Al colgar supe que tendría que escribirte y aquí estoy, bien entrada la madrugada, confesando que, a diferencia tuya, temo por ti y por mis padres, y que incluso tengo algo de miedo por mí y mi hermano y mis primos y mis amigos, y por todas las personas que amo, y las que no, también. Mi abuelo fue a una guerra y mi padre se salvó de otra, pero ahora a mí, como a todos, me toca enfrentar una batalla muy distinta. Es una lucha en soledad, porque los abrazos pueden matar y los besos, ser tiros de gracia. Así que sólo se puede aspirar a tocar a los otros con las palabras.

Tumba abuelo
Tumba de mi abuelo Salvador, quien fue mecánico de aviones de guerra y adicto al básquetbol.

Durante años ignoré la belleza poética que encerraban tu nombre y el de mi abuelo. Cuando lo descubrí fue en el cementerio, horas antes de aquella entrevista en California.
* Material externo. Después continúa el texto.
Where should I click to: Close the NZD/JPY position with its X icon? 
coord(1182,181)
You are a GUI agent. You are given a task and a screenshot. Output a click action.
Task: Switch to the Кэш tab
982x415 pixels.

Nunca antes había ido a la tumba de mi abuelo y ver esa lápida de piedra negra con la foto de ustedes dos en sus bodas de oro, incrustada por debajo de la leyenda Together forever, me conmovió.

Pero este sentimiento duró muy poco. Lo siguió una incomodidad que nacía en la boca del estómago cuando vi que al lado del nombre de mi abuelo (Salvador 1929-2004) ya estaba el tuyo con tu fecha de nacimiento y el insultante espacio que ocuparán cuatro dígitos (Socorro 1931 - ). Mientras te veía limpiar el polvo con un cepillo de cerdas duras y poner flores, no dejaba de pensar en lo extraño de ese luto premeditado de ver el nombre de una persona viva a la que amas inscrito en la lápida de un panteón.

Abuelita y yo en el cementerio.JPG
Socorro vive en Martinez, California. A sus 89 años, es adicta a los chocolates, los Golden State Warriors, los crucigramas... y un poco a Facebook.

Después te sentaste como a platicar en silencio frente a la tumba de tu esposo. ¿Estarías acordándote de cuando huyeron para casarse a escondidas y en contra de la voluntad de tus padres? ¿O de la vez que mi abuelo, vuelto un viejo blando después del infarto, te preguntó si nunca pensabas en la vida que pudiste haber tenido al lado de tu primer amor, y tú le respondiste que jamás y lo viste alejarse con una alegría y un orgullo adolescentes?

Cuando llegó el momento de irnos del cementerio, te di la mano para que te incorporaras, le echaste un último vistazo a la lápida y dijiste: “Ok, old man, te dejo aquí con tus amigas las hormigas, hasta que me toque estar a tu lado otra vez”. Ahora, yo, abuelita Socorro, te digo que vamos a hacerlo esperar un rato más, porque hay otro Salvador al que con tu sola existencia estás salvando en esta noche oscura.

Nos vemos pronto, cuando te pueda abrazar y besar otra vez.

P.D. Abuelita Sissy, ¿puedes enviarme por correo una caja de chocolates?